社内恋愛のススメ



本社には受付スペースに数人の受付担当者がいるけれど、ここではそんなこともない。

来客もそう多くはないから、1人で間に合っているという事情もある。



ちょっとした広さのロビーに、1人きりの受付嬢。


ロビーの奥には、エレベーター。

この支社で働く社員は、このエレベーターに乗ってそれぞれの部署がある階へと向かうのだ。



「おはようございまーす。

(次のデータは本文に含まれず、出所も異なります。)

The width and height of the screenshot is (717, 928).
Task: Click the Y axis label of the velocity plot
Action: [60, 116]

」


いつもみたいに、受付スペースにいる彼女に挨拶をする。

来客の対応中である彼女は、ニコッと微笑んで返してくれる。


ここの支社の人間は、ほんとに温かい人が多い。

本社とは違って人数も少ないから、必然的に大概の社員とは顔見知りになる。


全ての社員を知っているという訳ではないけれど、毎日顔を合わせる受付スペースの彼女とは何度も会話を交わしたことがある仲だ。

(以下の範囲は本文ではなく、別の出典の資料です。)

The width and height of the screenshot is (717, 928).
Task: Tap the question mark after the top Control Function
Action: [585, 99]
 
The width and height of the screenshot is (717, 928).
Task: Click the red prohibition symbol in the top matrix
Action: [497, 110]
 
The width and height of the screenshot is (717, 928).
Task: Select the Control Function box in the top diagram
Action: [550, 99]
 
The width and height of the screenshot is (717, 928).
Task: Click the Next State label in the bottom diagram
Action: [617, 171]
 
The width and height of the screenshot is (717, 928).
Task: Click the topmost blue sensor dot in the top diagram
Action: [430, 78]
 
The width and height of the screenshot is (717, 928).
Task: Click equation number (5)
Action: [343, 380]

薄いピンク色の制服を着て微笑む彼女に挨拶をして、横を通り過ぎようとした時だった。










「………!」


デジャヴューー……


通り過ぎてようとしたのに、足が止まる。

先に進めない。



どうして。

どうして、先ほどの幻が再び私の前に現れるのだろう。


既視感。

確かに見たことがある背中が、受付スペースの彼女の手前にある。



ピョンピョンと跳ねている、ダークブラウンの短い髪。

真っ黒なスーツの、広い背中。


後ろ姿が見えているだけなのに、分かる。

分かってしまう。



だって、入社してから何年も、この背中を見つめてきたから。

この人の隣で、デスクを並べて仕事をしていたから。


知ってる。

知っている。


私、この背中を知っている。



微かに聞こえた、明るく弾んだ声も。

最後に会ったあの日に聞いた声音とは違う、その声も知ってる。